WHAT TO WORK ON
Return, without any change, the records from the line containing "Click the Power icon in sidebar" through the line containing "pyautogui.click(x=25, y=664)", and leave the pictures out of your answer.

DATA
## begin
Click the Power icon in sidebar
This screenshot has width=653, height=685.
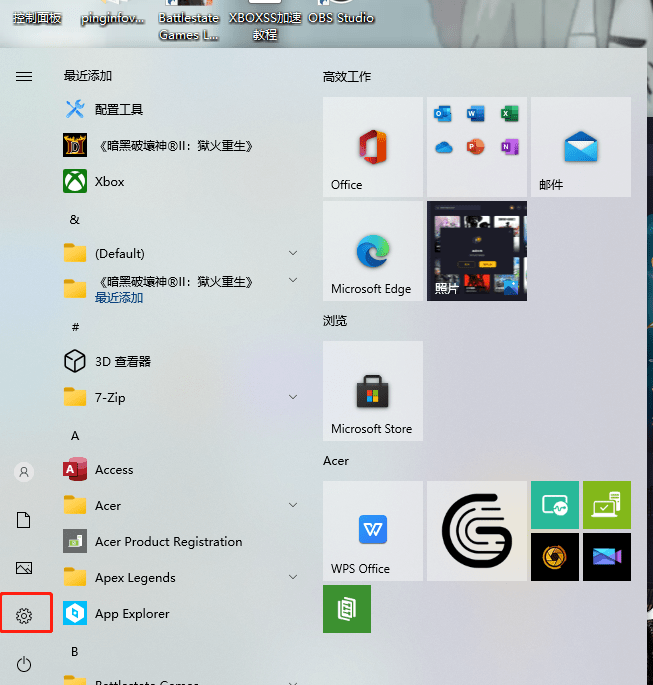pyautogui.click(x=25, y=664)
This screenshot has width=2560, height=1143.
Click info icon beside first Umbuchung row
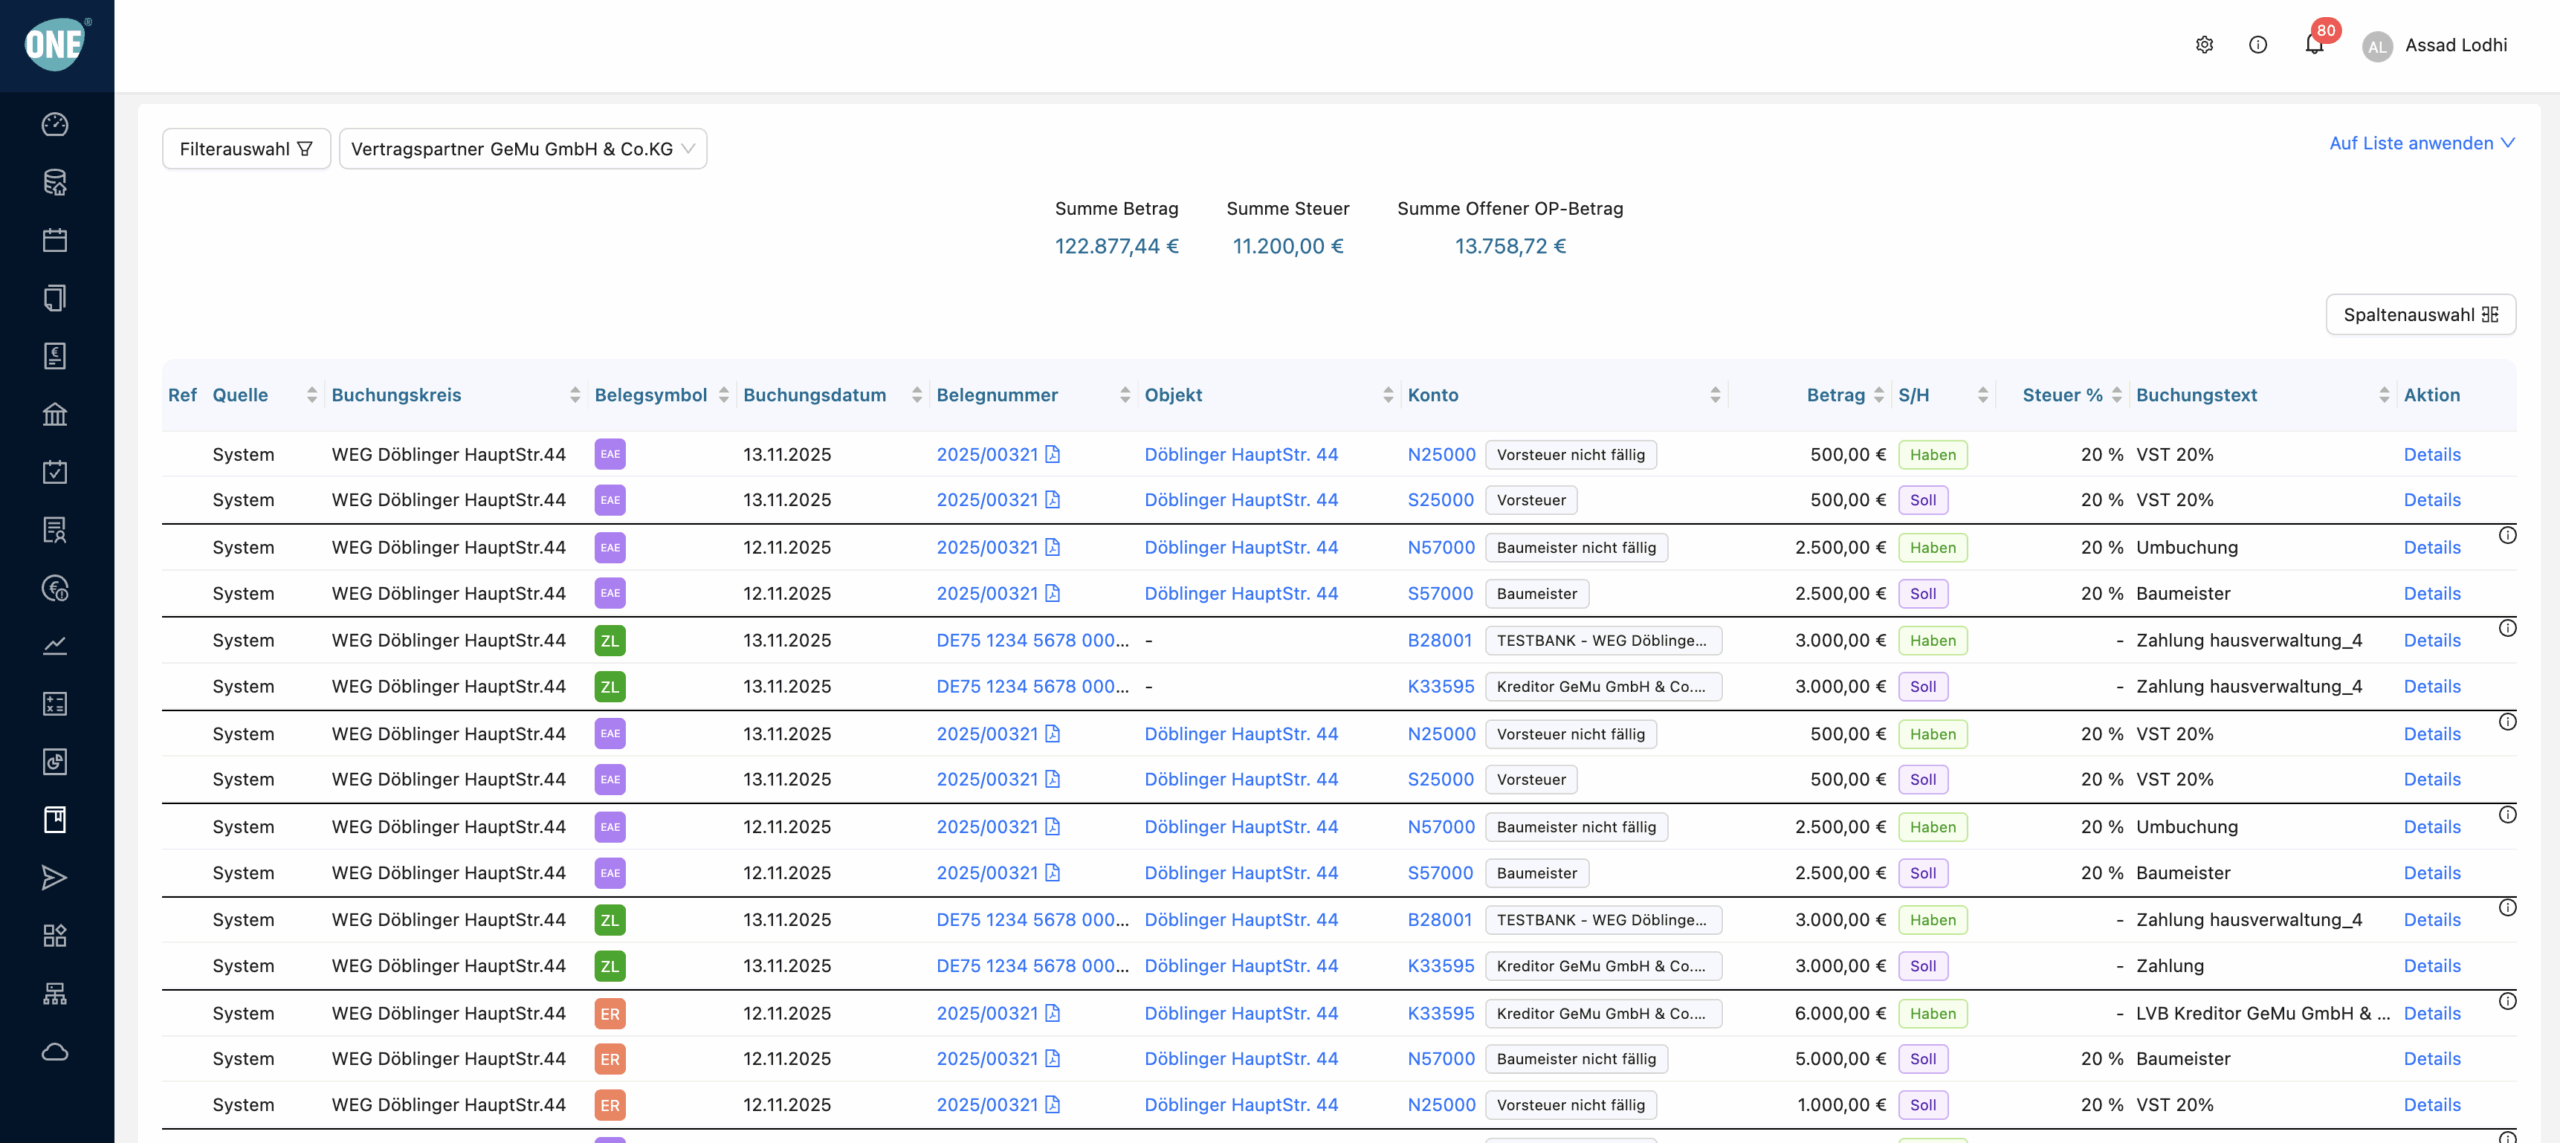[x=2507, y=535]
## end
## begin
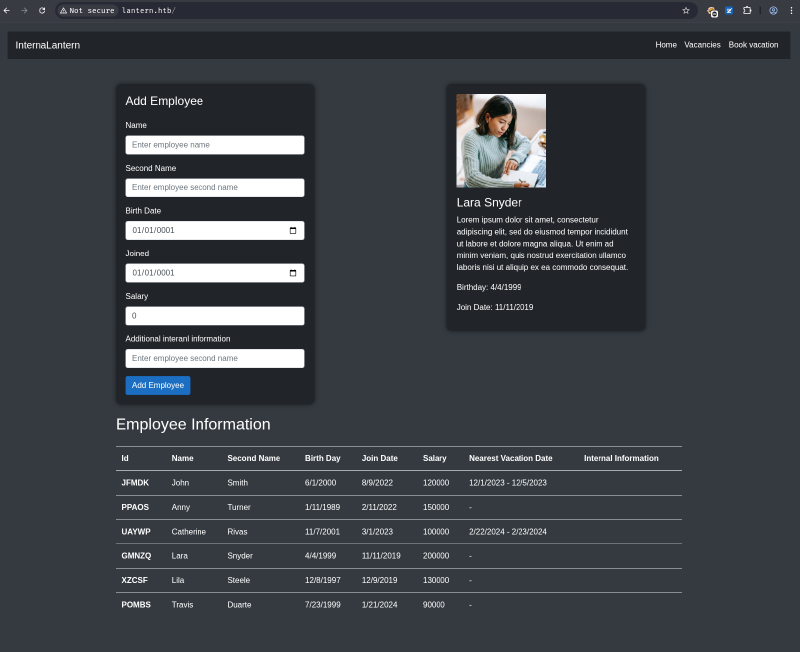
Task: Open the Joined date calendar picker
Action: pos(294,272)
## end
WRITTEN RESPONSE
Click the Power icon in sidebar
This screenshot has width=653, height=685.
pyautogui.click(x=25, y=664)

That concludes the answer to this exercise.